Instructions for the task: Format the entry lines from the line with "Click the jamboard.google.com address bar" to the line with "pos(264,81)", both included, as a Markdown table with the columns Row and Line. Skip any blank lines and leave the pictures out.

Stored records:
'''

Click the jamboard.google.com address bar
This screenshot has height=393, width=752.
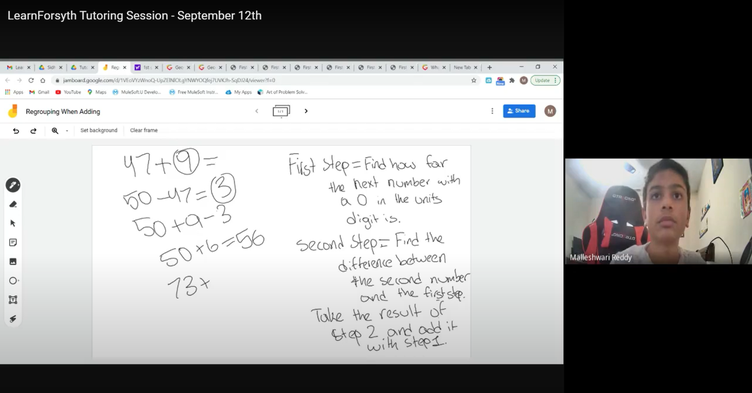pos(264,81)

'''
'''

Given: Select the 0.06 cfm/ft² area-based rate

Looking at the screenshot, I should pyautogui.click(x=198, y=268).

'''

Answer to this task:
| Row | Line |
|---|---|
| 1 | Click the jamboard.google.com address bar |
| 2 | This screenshot has height=393, width=752. |
| 3 | pos(264,81) |